[Task item]
In this exercise, every entry is to be transcribed exactly as written.

[Listed records]
+===+

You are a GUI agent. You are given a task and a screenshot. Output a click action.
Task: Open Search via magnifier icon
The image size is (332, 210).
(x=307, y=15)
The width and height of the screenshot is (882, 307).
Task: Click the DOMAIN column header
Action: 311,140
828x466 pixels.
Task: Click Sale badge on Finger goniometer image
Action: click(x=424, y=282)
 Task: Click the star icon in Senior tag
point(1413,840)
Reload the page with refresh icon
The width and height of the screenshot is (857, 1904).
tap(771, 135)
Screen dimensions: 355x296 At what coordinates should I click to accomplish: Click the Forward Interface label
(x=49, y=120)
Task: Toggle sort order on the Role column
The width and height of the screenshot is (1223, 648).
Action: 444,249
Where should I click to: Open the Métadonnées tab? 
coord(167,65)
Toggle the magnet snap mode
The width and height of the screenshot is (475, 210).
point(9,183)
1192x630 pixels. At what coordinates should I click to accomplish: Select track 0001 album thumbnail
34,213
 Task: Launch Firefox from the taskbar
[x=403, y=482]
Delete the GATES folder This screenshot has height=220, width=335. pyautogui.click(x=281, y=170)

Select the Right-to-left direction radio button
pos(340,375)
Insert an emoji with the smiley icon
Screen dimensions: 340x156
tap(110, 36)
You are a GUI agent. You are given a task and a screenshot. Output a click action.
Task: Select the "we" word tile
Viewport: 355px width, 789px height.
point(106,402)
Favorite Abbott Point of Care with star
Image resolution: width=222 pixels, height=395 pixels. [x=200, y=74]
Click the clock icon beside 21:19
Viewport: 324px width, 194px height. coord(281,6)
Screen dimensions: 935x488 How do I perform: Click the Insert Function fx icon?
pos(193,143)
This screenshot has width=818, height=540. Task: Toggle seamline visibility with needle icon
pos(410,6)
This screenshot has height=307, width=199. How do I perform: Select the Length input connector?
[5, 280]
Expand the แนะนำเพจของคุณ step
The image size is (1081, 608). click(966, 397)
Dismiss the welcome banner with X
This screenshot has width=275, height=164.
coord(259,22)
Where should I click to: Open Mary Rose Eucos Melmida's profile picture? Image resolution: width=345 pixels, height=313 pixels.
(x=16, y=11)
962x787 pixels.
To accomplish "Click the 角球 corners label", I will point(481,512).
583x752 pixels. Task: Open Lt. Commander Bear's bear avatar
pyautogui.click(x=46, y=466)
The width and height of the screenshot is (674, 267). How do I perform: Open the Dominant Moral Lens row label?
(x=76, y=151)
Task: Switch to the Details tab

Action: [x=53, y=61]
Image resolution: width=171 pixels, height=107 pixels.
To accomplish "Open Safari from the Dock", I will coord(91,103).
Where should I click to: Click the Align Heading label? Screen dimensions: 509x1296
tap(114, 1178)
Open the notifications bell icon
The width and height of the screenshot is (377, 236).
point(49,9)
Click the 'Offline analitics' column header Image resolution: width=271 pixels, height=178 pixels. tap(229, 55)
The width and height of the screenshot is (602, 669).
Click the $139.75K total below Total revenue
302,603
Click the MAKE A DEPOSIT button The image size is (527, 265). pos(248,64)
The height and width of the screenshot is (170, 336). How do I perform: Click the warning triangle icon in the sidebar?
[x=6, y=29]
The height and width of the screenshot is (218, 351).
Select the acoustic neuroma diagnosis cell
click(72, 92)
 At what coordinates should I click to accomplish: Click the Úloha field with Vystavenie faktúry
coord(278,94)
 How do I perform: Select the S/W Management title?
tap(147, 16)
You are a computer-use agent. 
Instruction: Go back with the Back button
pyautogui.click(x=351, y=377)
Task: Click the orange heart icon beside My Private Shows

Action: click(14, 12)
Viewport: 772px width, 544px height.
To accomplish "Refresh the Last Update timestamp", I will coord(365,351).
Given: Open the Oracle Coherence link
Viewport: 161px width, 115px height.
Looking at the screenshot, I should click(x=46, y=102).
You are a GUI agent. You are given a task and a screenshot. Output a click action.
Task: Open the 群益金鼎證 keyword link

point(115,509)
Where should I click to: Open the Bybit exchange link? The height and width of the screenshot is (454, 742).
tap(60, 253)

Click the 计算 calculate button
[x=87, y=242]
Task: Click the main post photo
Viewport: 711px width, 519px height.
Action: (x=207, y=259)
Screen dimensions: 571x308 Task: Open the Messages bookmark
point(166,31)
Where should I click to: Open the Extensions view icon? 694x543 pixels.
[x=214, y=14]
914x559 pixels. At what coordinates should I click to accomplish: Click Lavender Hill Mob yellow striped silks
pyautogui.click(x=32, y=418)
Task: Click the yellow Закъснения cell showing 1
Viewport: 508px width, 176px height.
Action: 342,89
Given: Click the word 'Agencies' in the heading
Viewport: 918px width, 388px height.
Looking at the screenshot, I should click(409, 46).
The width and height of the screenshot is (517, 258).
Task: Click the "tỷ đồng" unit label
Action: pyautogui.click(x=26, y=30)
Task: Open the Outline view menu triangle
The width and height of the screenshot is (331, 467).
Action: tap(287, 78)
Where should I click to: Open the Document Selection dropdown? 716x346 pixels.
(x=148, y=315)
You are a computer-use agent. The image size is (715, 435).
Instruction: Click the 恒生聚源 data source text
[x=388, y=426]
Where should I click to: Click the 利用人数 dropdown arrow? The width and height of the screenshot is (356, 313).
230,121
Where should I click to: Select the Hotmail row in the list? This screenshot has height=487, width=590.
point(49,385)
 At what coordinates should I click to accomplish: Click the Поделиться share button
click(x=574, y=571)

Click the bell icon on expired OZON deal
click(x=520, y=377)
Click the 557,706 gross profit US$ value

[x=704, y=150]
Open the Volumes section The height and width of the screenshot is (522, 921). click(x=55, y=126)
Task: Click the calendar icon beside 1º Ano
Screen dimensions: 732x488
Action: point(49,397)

+===+

[Response]
You are a GUI agent. You are given a task and a screenshot. Output a click action.
Task: Open Search via magnifier icon
The image size is (332, 210).
(x=307, y=15)
The width and height of the screenshot is (882, 307).
Task: Click the DOMAIN column header
Action: 311,140
828x466 pixels.
Task: Click Sale badge on Finger goniometer image
Action: click(x=424, y=282)
 Task: Click the star icon in Senior tag
point(1413,840)
Reload the page with refresh icon
The width and height of the screenshot is (857, 1904).
tap(771, 135)
Screen dimensions: 355x296 At what coordinates should I click to accomplish: Click the Forward Interface label
(x=49, y=120)
Task: Toggle sort order on the Role column
The width and height of the screenshot is (1223, 648).
Action: 444,249
Where should I click to: Open the Métadonnées tab? 
coord(167,65)
Toggle the magnet snap mode
The width and height of the screenshot is (475, 210).
point(9,183)
1192x630 pixels. At what coordinates should I click to accomplish: Select track 0001 album thumbnail
34,213
 Task: Launch Firefox from the taskbar
[x=403, y=482]
Delete the GATES folder This screenshot has height=220, width=335. pyautogui.click(x=281, y=170)

Select the Right-to-left direction radio button
pos(340,375)
Insert an emoji with the smiley icon
Screen dimensions: 340x156
tap(110, 36)
You are a GUI agent. You are given a task and a screenshot. Output a click action.
Task: Select the "we" word tile
Viewport: 355px width, 789px height.
point(106,402)
Favorite Abbott Point of Care with star
Image resolution: width=222 pixels, height=395 pixels. [x=200, y=74]
Click the clock icon beside 21:19
Viewport: 324px width, 194px height. coord(281,6)
Screen dimensions: 935x488 How do I perform: Click the Insert Function fx icon?
pos(193,143)
This screenshot has width=818, height=540. Task: Toggle seamline visibility with needle icon
pos(410,6)
This screenshot has height=307, width=199. How do I perform: Select the Length input connector?
[5, 280]
Expand the แนะนำเพจของคุณ step
The image size is (1081, 608). click(966, 397)
Dismiss the welcome banner with X
This screenshot has width=275, height=164.
coord(259,22)
Where should I click to: Open Mary Rose Eucos Melmida's profile picture? Image resolution: width=345 pixels, height=313 pixels.
(x=16, y=11)
962x787 pixels.
To accomplish "Click the 角球 corners label", I will point(481,512).
583x752 pixels. Task: Open Lt. Commander Bear's bear avatar
pyautogui.click(x=46, y=466)
The width and height of the screenshot is (674, 267). How do I perform: Open the Dominant Moral Lens row label?
(x=76, y=151)
Task: Switch to the Details tab

Action: [x=53, y=61]
Image resolution: width=171 pixels, height=107 pixels.
To accomplish "Open Safari from the Dock", I will coord(91,103).
Where should I click to: Click the Align Heading label? Screen dimensions: 509x1296
tap(114, 1178)
Open the notifications bell icon
The width and height of the screenshot is (377, 236).
point(49,9)
Click the 'Offline analitics' column header Image resolution: width=271 pixels, height=178 pixels. tap(229, 55)
The width and height of the screenshot is (602, 669).
Click the $139.75K total below Total revenue
302,603
Click the MAKE A DEPOSIT button The image size is (527, 265). pos(248,64)
The height and width of the screenshot is (170, 336). How do I perform: Click the warning triangle icon in the sidebar?
[x=6, y=29]
The height and width of the screenshot is (218, 351).
Select the acoustic neuroma diagnosis cell
click(72, 92)
 At what coordinates should I click to accomplish: Click the Úloha field with Vystavenie faktúry
coord(278,94)
 How do I perform: Select the S/W Management title?
tap(147, 16)
You are a computer-use agent. 
Instruction: Go back with the Back button
pyautogui.click(x=351, y=377)
Task: Click the orange heart icon beside My Private Shows

Action: click(14, 12)
Viewport: 772px width, 544px height.
To accomplish "Refresh the Last Update timestamp", I will coord(365,351).
Given: Open the Oracle Coherence link
Viewport: 161px width, 115px height.
Looking at the screenshot, I should click(x=46, y=102).
You are a GUI agent. You are given a task and a screenshot. Output a click action.
Task: Open the 群益金鼎證 keyword link

point(115,509)
Where should I click to: Open the Bybit exchange link? The height and width of the screenshot is (454, 742).
tap(60, 253)

Click the 计算 calculate button
[x=87, y=242]
Task: Click the main post photo
Viewport: 711px width, 519px height.
Action: (x=207, y=259)
Screen dimensions: 571x308 Task: Open the Messages bookmark
point(166,31)
Where should I click to: Open the Extensions view icon? 694x543 pixels.
[x=214, y=14]
914x559 pixels. At what coordinates should I click to accomplish: Click Lavender Hill Mob yellow striped silks
pyautogui.click(x=32, y=418)
Task: Click the yellow Закъснения cell showing 1
Viewport: 508px width, 176px height.
Action: 342,89
Given: Click the word 'Agencies' in the heading
Viewport: 918px width, 388px height.
Looking at the screenshot, I should click(409, 46).
The width and height of the screenshot is (517, 258).
Task: Click the "tỷ đồng" unit label
Action: pyautogui.click(x=26, y=30)
Task: Open the Outline view menu triangle
The width and height of the screenshot is (331, 467).
Action: tap(287, 78)
Where should I click to: Open the Document Selection dropdown? 716x346 pixels.
(x=148, y=315)
You are a computer-use agent. The image size is (715, 435).
Instruction: Click the 恒生聚源 data source text
[x=388, y=426]
Where should I click to: Click the 利用人数 dropdown arrow? The width and height of the screenshot is (356, 313).
230,121
Where should I click to: Select the Hotmail row in the list? This screenshot has height=487, width=590.
point(49,385)
 At what coordinates should I click to accomplish: Click the Поделиться share button
click(x=574, y=571)

Click the bell icon on expired OZON deal
click(x=520, y=377)
Click the 557,706 gross profit US$ value

[x=704, y=150]
Open the Volumes section The height and width of the screenshot is (522, 921). click(x=55, y=126)
Task: Click the calendar icon beside 1º Ano
Screen dimensions: 732x488
Action: point(49,397)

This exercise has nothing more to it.